II TODO ES DECEPCIÓN.
Sobre todo, dos tipos de seres son decepcionantes, porque pretenden
merecer la confianza de los hombres y asegurar su destino: las grandes
potencias y los falsos dioses, es decir, Egipto y los ídolos. Bajo
apariencias brillantes, Egipto, “Rahab la inoperante” no es más que
“vacío y nada” (Is 30,7), su fuerte caballería no es más que carne, y el
egipcio no es más que un hombre (Is 31,1ss; cf. Jer 2,37). Sus caballos
y sus soldados son seres reales, pero los falsos dioses no son nada, y
sus ídolos son mentira e impotencia. Por eso sus servidores y sus
artífices están condenados a la vergüenza (Jer 2,28; Is 44,9ss).
Pero
el Eclesiastés va más lejos y generaliza la experiencia de la decepción:
“Bajo el sol... todo es vanidad... vanidad de vanidades”, repite
(1,2.14, etc.), tan desilusionado de la vida, que pone esta convicción
en boca de Salomón, el rey colmado de todos, los dones. Sin embargo, el
Eclesiastés no desprecia las cosas de este mundo; al contrario: aguarda
mucho de ellas; de ahí su amargura radical, que tiene, sin embargo, una
salida; saber aceptar todo de Dios, el mai lo mismo que el bien (7,13s).
III. DIOS NO DECEPCIONA.
El
hombre es fuente de decepción para el hombre (Jer 17,5; Sal 118,8), pero
lo es también para Dios. La viña que había sido cuidada con tanto amor
sólo produjo agraces (Is 5,4).
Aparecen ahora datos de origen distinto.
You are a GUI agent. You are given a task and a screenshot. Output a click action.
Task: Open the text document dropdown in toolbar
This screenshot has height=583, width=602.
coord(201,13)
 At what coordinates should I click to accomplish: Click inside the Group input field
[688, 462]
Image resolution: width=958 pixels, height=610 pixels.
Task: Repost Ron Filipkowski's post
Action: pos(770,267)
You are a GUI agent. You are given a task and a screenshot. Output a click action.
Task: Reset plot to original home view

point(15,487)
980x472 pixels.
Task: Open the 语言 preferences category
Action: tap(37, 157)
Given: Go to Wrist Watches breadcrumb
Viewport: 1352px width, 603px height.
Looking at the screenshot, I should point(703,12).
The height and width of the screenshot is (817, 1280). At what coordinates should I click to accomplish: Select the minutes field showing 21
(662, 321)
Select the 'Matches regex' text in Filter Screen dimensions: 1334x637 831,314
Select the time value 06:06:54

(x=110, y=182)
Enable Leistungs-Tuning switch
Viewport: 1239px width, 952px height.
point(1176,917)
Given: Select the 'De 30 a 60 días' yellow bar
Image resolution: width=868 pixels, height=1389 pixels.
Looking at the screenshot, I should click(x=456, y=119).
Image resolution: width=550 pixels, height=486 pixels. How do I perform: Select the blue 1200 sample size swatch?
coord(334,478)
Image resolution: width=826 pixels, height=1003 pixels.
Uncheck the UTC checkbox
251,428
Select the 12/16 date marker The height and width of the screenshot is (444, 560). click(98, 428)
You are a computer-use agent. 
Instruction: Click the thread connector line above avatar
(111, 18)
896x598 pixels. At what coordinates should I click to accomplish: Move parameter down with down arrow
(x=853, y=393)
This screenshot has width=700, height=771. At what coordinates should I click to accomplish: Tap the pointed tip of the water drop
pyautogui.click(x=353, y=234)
Jesús, que “sabía lo que hay en el
hombre” (Jn 2,25), paso por la experiencia de la decepción: desconocido
por sus allegados (Mc 6,3s), ve cerrarse los corazones a medida que
trata de alcanzarlos (Mt 23,37s; Jn 12,37-40) y ve huir a sus discípulos
en el momento en que se entrega por ellos (Mc 14,50).
Dios
mismo parece decepcionante a ciertas horas. Sus más fieles servidores
conocen la tentación de pensar que sus esfuerzos han resultado fallidos
y que Dios los ha abandonado a sí mismos. Elías desea morir,
descubriendo que no es mejor que sus padres (1Re 19,4). Jeremías acaba
por poner en duda la solidez de Dios: “¿Vas a ser para mí arroyo falaz,
con cuyas aguas no se puede contar?” (Jer 15,18, en oposición con Jer
2,13; Is 58,11). Jesús mismo experimentó hasta dónde puede llegar el
abandono de Dios (Mc 15,34).
Afirmar que sólo Dios no decepciona es un paso que debe superar todas
las apariencias; es una experiencia de la fe, vivida con frecuencia en
la noche, adquirida a costa de decepciones sentidas ásperamente. Esta
certeza fundamental no puede establecerse en el hombre sino por la
adhesión a la salvación aportada por Jesucristo, que al entregar su
espíritu en manos de su Padre (Lc 23, 46), revela la fidelidad de un
Dios que parece ausente e indiferente. A nosotros, apoyados en esta fe,
nada puede ya decepcionarnos (cf. Rom 8,31-39), porque Dios es fiel; y
la prenda de esta fidelidad, la garantía contra toda decepción, cs cl
donde su Hijo, en el que somos llamados y guardados hasta su
advenimiento (1Cor 1,9; 1Tes 5,23s).